Одна лишь Пруденс осталась равнодушной к мыслям, рожденным тяжелым монотонным звуком. Напротив, девочка обрадовалась возможности выйти из дому, прогуляться по улице, увидеть, что происходит, услышать новости и освободиться от внушенного кузиной страха. Она молнией взлетела по лестнице, схватила собственную одежду, снова спустилась, промчалась мимо молившейся Лоис и поспешно юркнула в двигавшуюся к молельному дому толпу. Вскоре вышли Фейт и Лоис, однако не вместе, а врозь. Фейт настолько откровенно избегала общества кузины, что, опечаленная и униженная, та не смела идти рядом и шагала в отдалении, проливая тихие горькие слезы: поводов этим утром представилось немало.
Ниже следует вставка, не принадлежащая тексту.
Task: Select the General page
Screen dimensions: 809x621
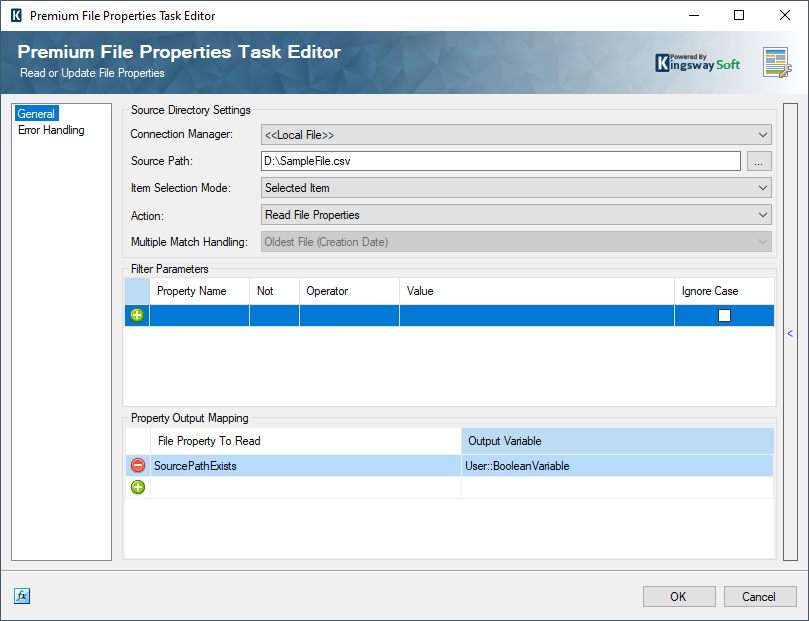Action: tap(36, 113)
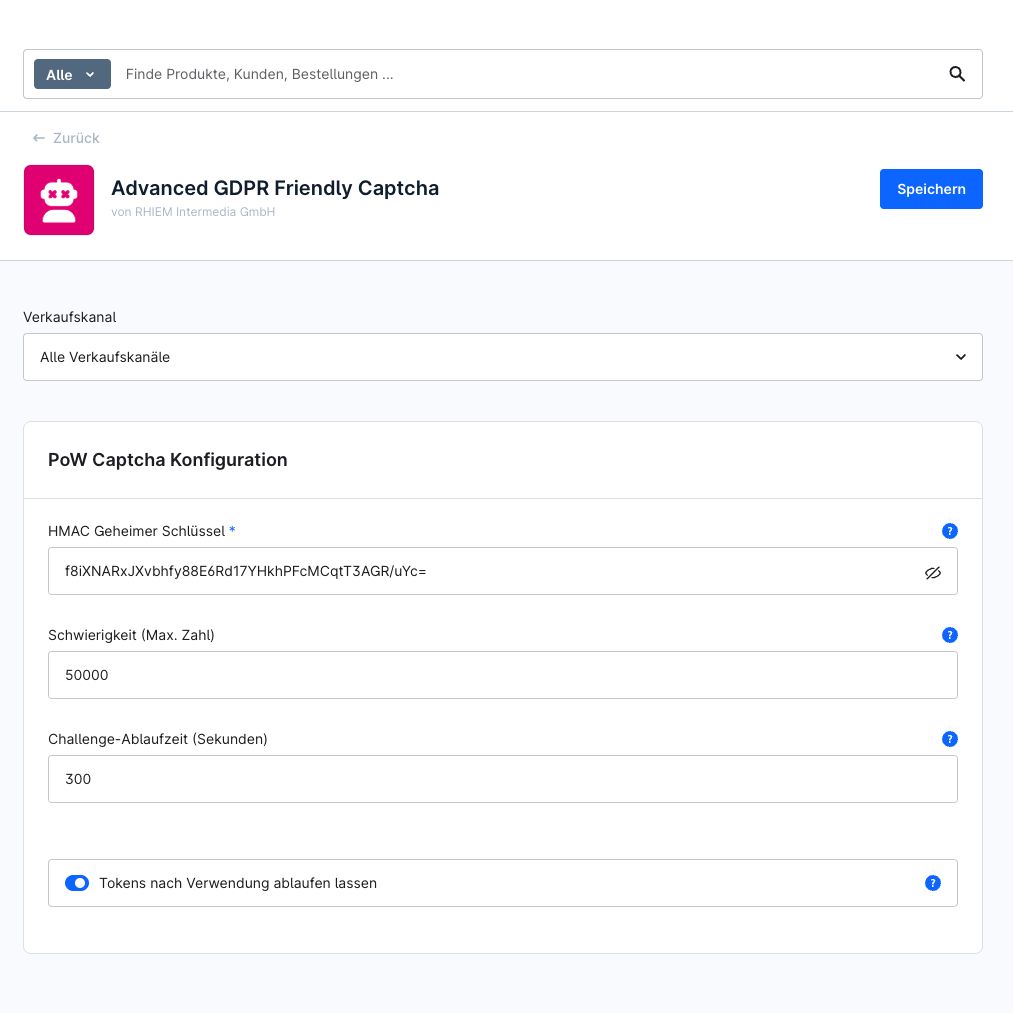Click Speichern to save the configuration
This screenshot has width=1013, height=1013.
[x=931, y=189]
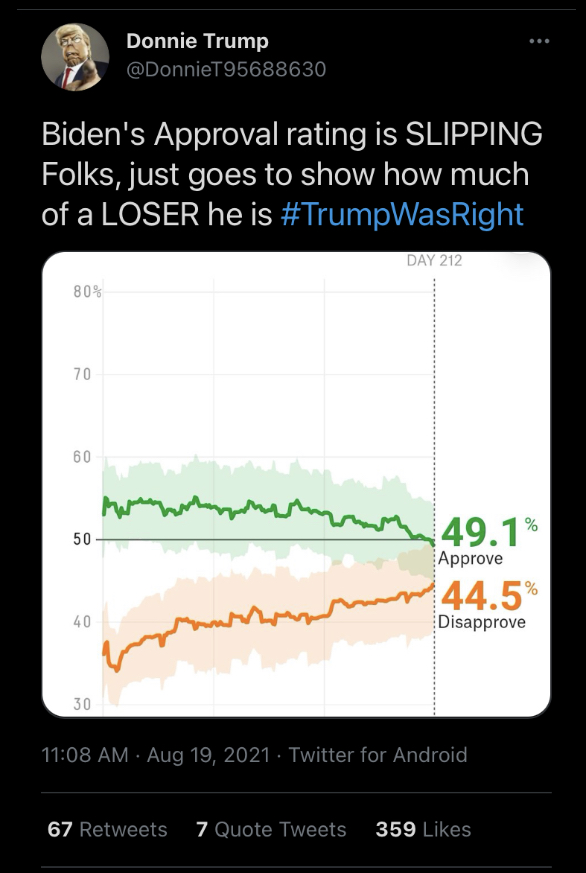Tap the DAY 212 marker label
Screen dimensions: 586x873
click(434, 261)
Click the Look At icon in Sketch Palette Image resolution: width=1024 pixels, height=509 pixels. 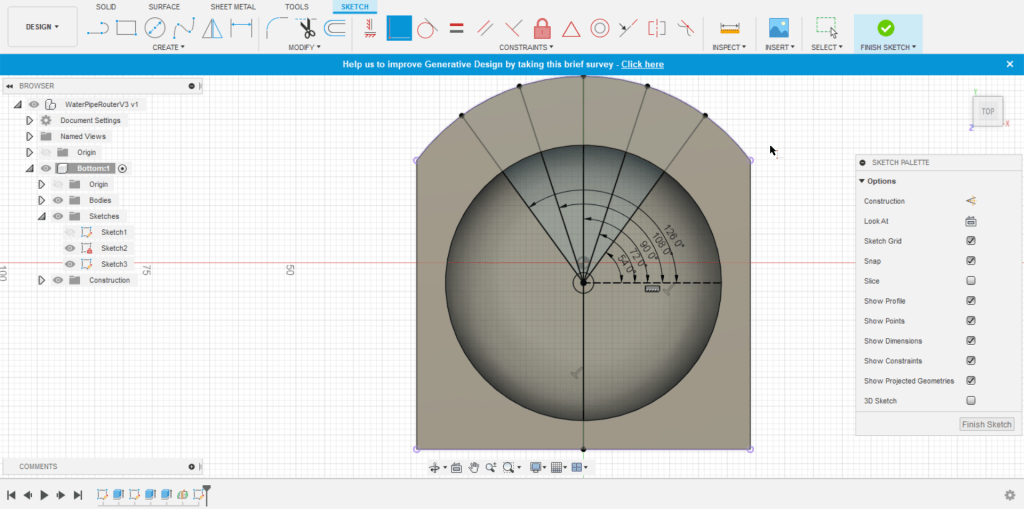pyautogui.click(x=970, y=221)
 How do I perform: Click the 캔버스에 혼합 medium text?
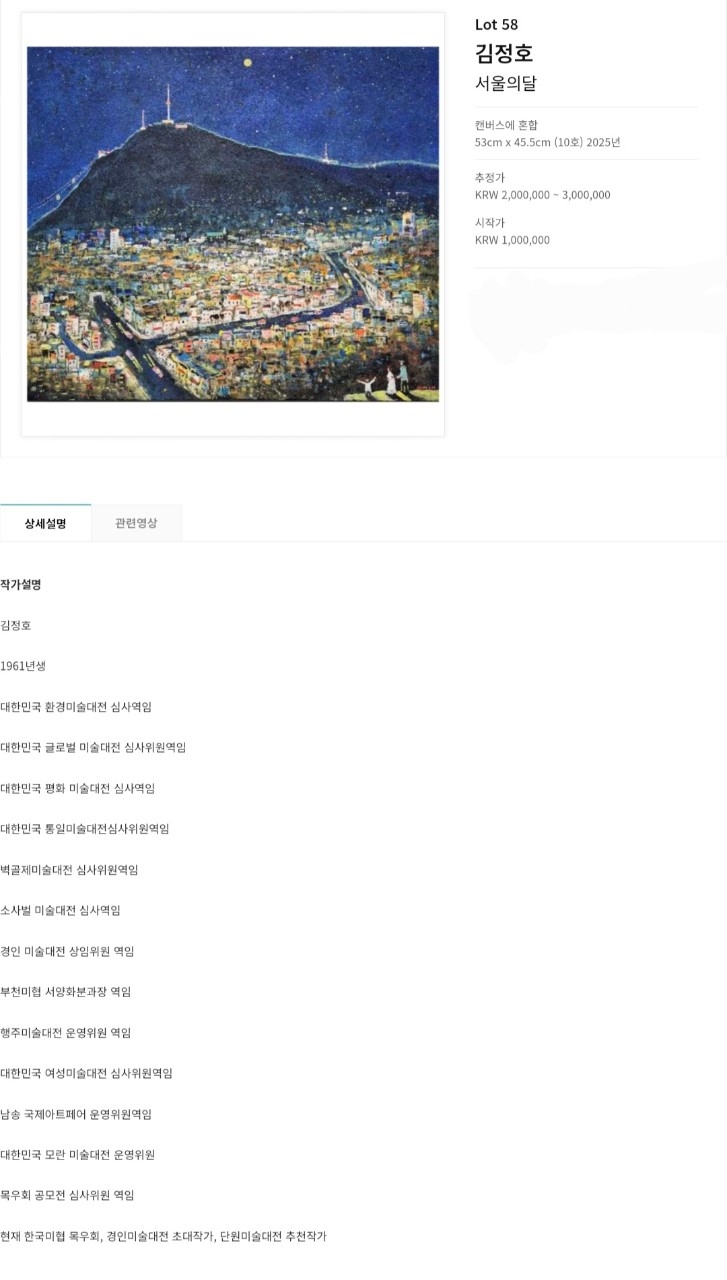506,125
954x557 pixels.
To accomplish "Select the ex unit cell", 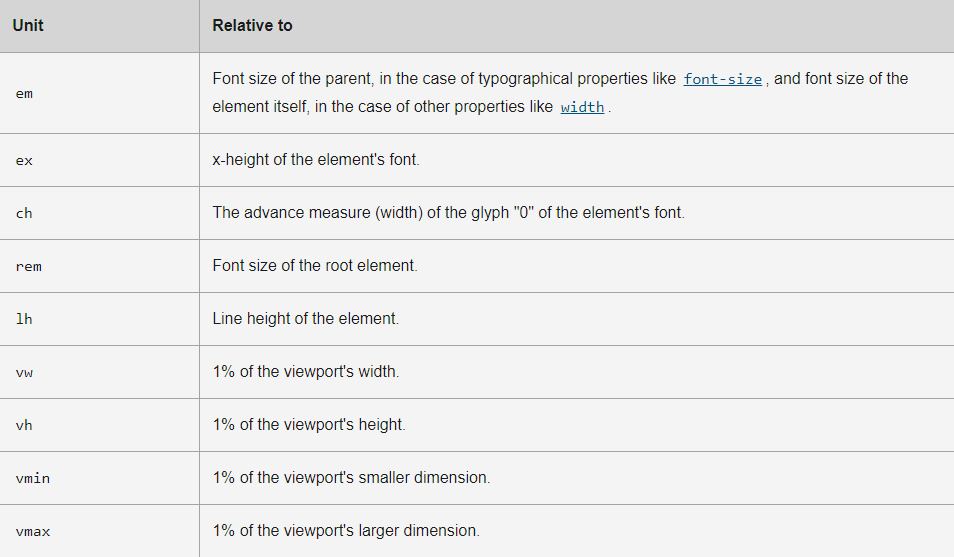I will (x=99, y=160).
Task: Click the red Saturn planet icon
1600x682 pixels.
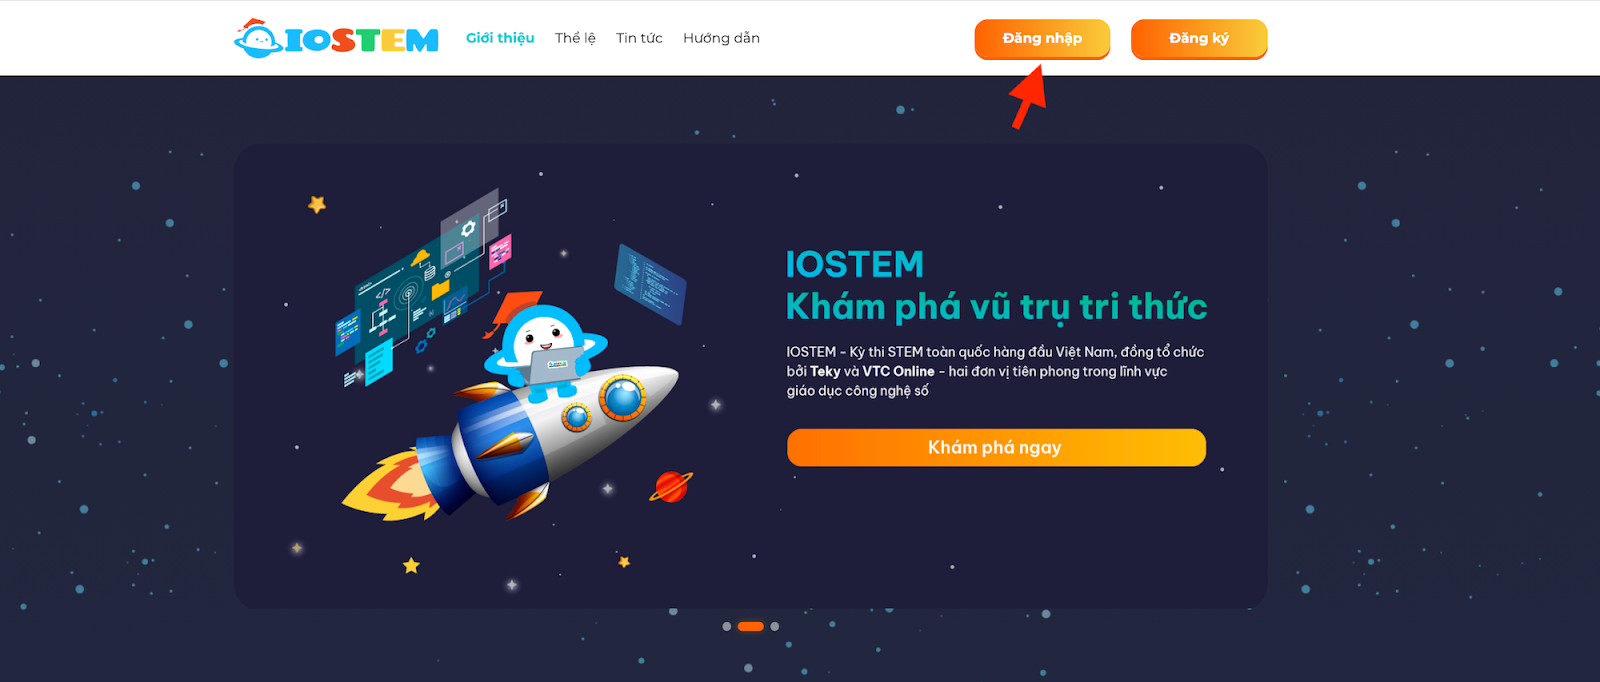Action: tap(671, 486)
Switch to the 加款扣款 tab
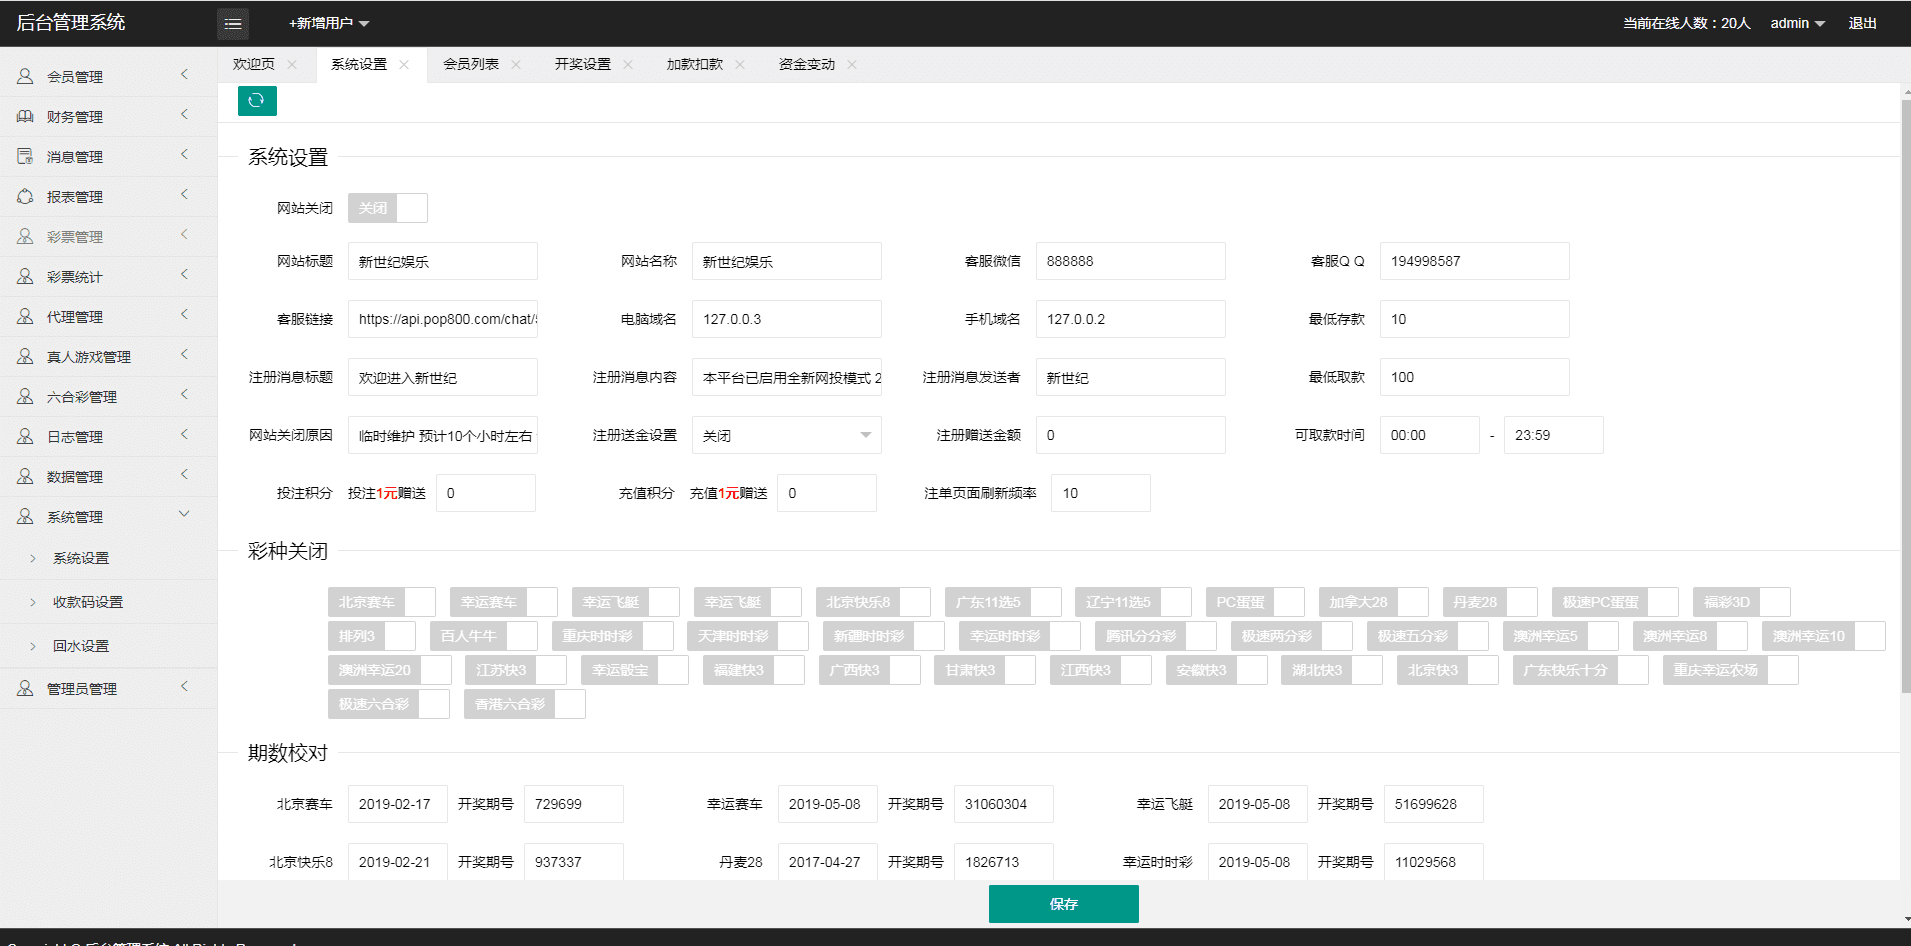The width and height of the screenshot is (1911, 946). (x=695, y=65)
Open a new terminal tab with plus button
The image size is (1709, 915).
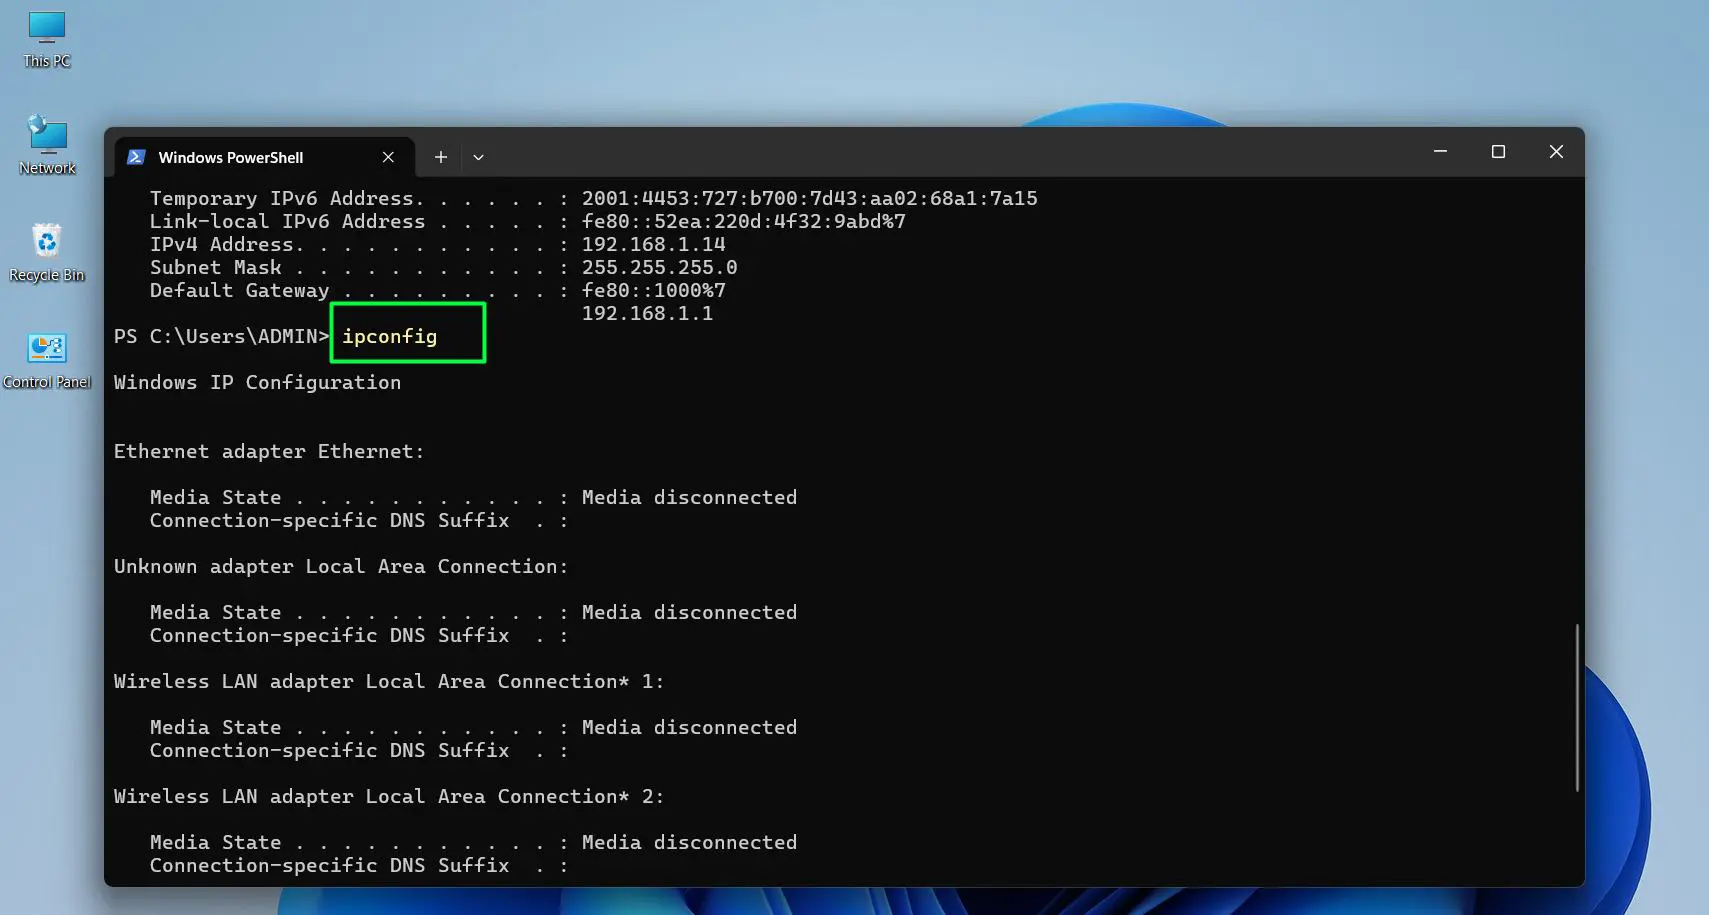[x=440, y=157]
Молельный дом оказался до отказа забитым людьми. Как иногда происходит в подобных случаях, самая плотная толпа собралась у входа – просто потому, что те, кто пришел раньше, не увидели свободного пространства впереди. Они толкали и теснили новоприбывших, так что в результате давки Фейт, а следом за ней и Лоис оказались на самом видном месте в центре зала, где можно было только стоять. Здесь возвышалась кафедра, уже занятая двумя священниками в торжественном облачении, а еще несколько одетых подобным образом пасторов стояли рядом, протянув руки к кафедре и как будто не получая поддержку, а поддерживая. Грейс Хиксон важно сидела на собственной скамье с сыном: видимо, рано ушли с казни. Тех, кто присутствовал при повешении ведьмы, не составляло труда определить по выражению лиц. Все они выглядели потрясенными до оцепенения, в то время как толпа, не видевшая казни, волновалась, шумела и толкалась. Вскоре по залу пронесся слух, что стоявший на кафедре рядом с пастором Таппау священник не кто иной, как сам доктор Коттон Мэзер, приехавший из Бостона специально для того, чтобы помочь в избавлении Салема от ведьм.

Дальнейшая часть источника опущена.